# TASK REQUIREMENTS
Each of the entries should be output exactly, with nothing left out.

---------- EXERCISE INPUT

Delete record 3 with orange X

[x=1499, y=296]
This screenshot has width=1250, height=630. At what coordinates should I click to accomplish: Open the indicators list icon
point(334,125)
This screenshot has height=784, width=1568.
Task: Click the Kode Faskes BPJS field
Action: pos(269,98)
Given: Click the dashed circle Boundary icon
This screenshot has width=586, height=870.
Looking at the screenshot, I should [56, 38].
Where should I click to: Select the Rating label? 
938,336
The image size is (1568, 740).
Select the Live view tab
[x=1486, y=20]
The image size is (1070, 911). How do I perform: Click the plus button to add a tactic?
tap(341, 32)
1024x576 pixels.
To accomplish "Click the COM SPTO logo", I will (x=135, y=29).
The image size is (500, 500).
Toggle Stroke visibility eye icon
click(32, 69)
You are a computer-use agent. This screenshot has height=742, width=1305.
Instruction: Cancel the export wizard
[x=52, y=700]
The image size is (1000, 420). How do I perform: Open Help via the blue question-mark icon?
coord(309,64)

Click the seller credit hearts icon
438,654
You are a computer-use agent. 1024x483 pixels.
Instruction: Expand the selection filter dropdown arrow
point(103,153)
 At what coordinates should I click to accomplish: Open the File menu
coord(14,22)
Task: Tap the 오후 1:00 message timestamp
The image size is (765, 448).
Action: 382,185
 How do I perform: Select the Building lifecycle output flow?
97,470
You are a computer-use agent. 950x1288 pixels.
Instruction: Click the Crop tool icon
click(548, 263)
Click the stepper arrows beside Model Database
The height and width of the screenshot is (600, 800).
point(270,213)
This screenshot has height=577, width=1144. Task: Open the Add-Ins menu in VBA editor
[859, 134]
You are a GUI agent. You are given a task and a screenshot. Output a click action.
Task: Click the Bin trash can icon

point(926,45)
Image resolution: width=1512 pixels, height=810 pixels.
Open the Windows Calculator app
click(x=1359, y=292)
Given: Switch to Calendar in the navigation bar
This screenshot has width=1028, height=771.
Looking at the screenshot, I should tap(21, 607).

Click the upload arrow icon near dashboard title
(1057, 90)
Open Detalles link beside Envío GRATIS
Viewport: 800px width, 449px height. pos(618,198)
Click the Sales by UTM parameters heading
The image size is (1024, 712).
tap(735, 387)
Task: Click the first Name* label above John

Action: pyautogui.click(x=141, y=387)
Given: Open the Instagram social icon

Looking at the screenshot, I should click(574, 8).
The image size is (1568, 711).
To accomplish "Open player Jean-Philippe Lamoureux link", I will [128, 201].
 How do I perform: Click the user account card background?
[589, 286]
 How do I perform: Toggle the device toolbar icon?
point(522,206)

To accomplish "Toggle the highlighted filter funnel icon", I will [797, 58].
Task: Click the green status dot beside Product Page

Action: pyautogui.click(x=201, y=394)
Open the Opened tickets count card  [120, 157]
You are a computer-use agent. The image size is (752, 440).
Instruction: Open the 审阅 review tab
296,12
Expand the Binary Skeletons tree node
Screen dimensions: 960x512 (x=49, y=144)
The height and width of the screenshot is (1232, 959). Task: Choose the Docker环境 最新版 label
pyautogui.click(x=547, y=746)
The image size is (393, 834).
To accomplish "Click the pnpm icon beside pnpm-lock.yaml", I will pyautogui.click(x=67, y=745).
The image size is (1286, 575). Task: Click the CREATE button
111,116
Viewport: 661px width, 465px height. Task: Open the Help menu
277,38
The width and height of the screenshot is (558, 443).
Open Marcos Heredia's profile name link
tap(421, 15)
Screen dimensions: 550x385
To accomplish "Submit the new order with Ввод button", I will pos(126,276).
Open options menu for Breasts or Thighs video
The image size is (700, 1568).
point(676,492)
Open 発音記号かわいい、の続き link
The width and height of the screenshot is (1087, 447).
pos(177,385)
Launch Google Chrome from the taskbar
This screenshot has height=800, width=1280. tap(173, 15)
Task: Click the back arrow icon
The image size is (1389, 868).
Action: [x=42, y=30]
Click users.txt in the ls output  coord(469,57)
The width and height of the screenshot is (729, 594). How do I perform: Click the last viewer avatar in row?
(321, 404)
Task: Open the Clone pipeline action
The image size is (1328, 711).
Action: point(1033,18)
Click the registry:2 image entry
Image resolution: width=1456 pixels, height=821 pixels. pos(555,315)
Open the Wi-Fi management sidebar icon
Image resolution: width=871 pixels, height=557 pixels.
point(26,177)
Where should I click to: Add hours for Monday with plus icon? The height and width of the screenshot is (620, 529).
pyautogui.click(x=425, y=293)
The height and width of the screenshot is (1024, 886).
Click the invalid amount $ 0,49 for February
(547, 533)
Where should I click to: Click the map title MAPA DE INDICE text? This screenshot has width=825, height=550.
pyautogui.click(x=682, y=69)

--------------------

# ANSWER TO THIS TASK
Delete record 3 with orange X

[x=1499, y=296]
This screenshot has width=1250, height=630. At what coordinates should I click to accomplish: Open the indicators list icon
point(334,125)
This screenshot has height=784, width=1568.
Task: Click the Kode Faskes BPJS field
Action: pos(269,98)
Given: Click the dashed circle Boundary icon
This screenshot has width=586, height=870.
Looking at the screenshot, I should [56, 38].
Where should I click to: Select the Rating label? 
938,336
The image size is (1568, 740).
Select the Live view tab
[x=1486, y=20]
The image size is (1070, 911). How do I perform: Click the plus button to add a tactic?
tap(341, 32)
1024x576 pixels.
To accomplish "Click the COM SPTO logo", I will (x=135, y=29).
The image size is (500, 500).
Toggle Stroke visibility eye icon
click(32, 69)
You are a computer-use agent. This screenshot has height=742, width=1305.
Instruction: Cancel the export wizard
[x=52, y=700]
The image size is (1000, 420). How do I perform: Open Help via the blue question-mark icon?
coord(309,64)

Click the seller credit hearts icon
438,654
You are a computer-use agent. 1024x483 pixels.
Instruction: Expand the selection filter dropdown arrow
point(103,153)
 At what coordinates should I click to accomplish: Open the File menu
coord(14,22)
Task: Tap the 오후 1:00 message timestamp
The image size is (765, 448).
Action: 382,185
 How do I perform: Select the Building lifecycle output flow?
97,470
You are a computer-use agent. 950x1288 pixels.
Instruction: Click the Crop tool icon
click(548, 263)
Click the stepper arrows beside Model Database
The height and width of the screenshot is (600, 800).
point(270,213)
This screenshot has height=577, width=1144. Task: Open the Add-Ins menu in VBA editor
[859, 134]
You are a GUI agent. You are given a task and a screenshot. Output a click action.
Task: Click the Bin trash can icon

point(926,45)
Image resolution: width=1512 pixels, height=810 pixels.
Open the Windows Calculator app
click(x=1359, y=292)
Given: Switch to Calendar in the navigation bar
This screenshot has width=1028, height=771.
Looking at the screenshot, I should tap(21, 607).

Click the upload arrow icon near dashboard title
(1057, 90)
Open Detalles link beside Envío GRATIS
Viewport: 800px width, 449px height. pos(618,198)
Click the Sales by UTM parameters heading
The image size is (1024, 712).
tap(735, 387)
Task: Click the first Name* label above John

Action: pyautogui.click(x=141, y=387)
Given: Open the Instagram social icon

Looking at the screenshot, I should click(574, 8).
The image size is (1568, 711).
To accomplish "Open player Jean-Philippe Lamoureux link", I will [128, 201].
 How do I perform: Click the user account card background?
[589, 286]
 How do I perform: Toggle the device toolbar icon?
point(522,206)

To accomplish "Toggle the highlighted filter funnel icon", I will [797, 58].
Task: Click the green status dot beside Product Page

Action: pyautogui.click(x=201, y=394)
Open the Opened tickets count card  [120, 157]
You are a computer-use agent. The image size is (752, 440).
Instruction: Open the 审阅 review tab
296,12
Expand the Binary Skeletons tree node
Screen dimensions: 960x512 (x=49, y=144)
The height and width of the screenshot is (1232, 959). Task: Choose the Docker环境 最新版 label
pyautogui.click(x=547, y=746)
The image size is (393, 834).
To accomplish "Click the pnpm icon beside pnpm-lock.yaml", I will pyautogui.click(x=67, y=745).
The image size is (1286, 575). Task: Click the CREATE button
111,116
Viewport: 661px width, 465px height. Task: Open the Help menu
277,38
The width and height of the screenshot is (558, 443).
Open Marcos Heredia's profile name link
tap(421, 15)
Screen dimensions: 550x385
To accomplish "Submit the new order with Ввод button", I will pos(126,276).
Open options menu for Breasts or Thighs video
The image size is (700, 1568).
point(676,492)
Open 発音記号かわいい、の続き link
The width and height of the screenshot is (1087, 447).
pos(177,385)
Launch Google Chrome from the taskbar
This screenshot has height=800, width=1280. tap(173, 15)
Task: Click the back arrow icon
The image size is (1389, 868).
Action: [x=42, y=30]
Click users.txt in the ls output  coord(469,57)
The width and height of the screenshot is (729, 594). How do I perform: Click the last viewer avatar in row?
(321, 404)
Task: Open the Clone pipeline action
The image size is (1328, 711).
Action: point(1033,18)
Click the registry:2 image entry
Image resolution: width=1456 pixels, height=821 pixels. pos(555,315)
Open the Wi-Fi management sidebar icon
Image resolution: width=871 pixels, height=557 pixels.
point(26,177)
Where should I click to: Add hours for Monday with plus icon? The height and width of the screenshot is (620, 529).
pyautogui.click(x=425, y=293)
The height and width of the screenshot is (1024, 886).
Click the invalid amount $ 0,49 for February
(547, 533)
Where should I click to: Click the map title MAPA DE INDICE text? This screenshot has width=825, height=550.
pyautogui.click(x=682, y=69)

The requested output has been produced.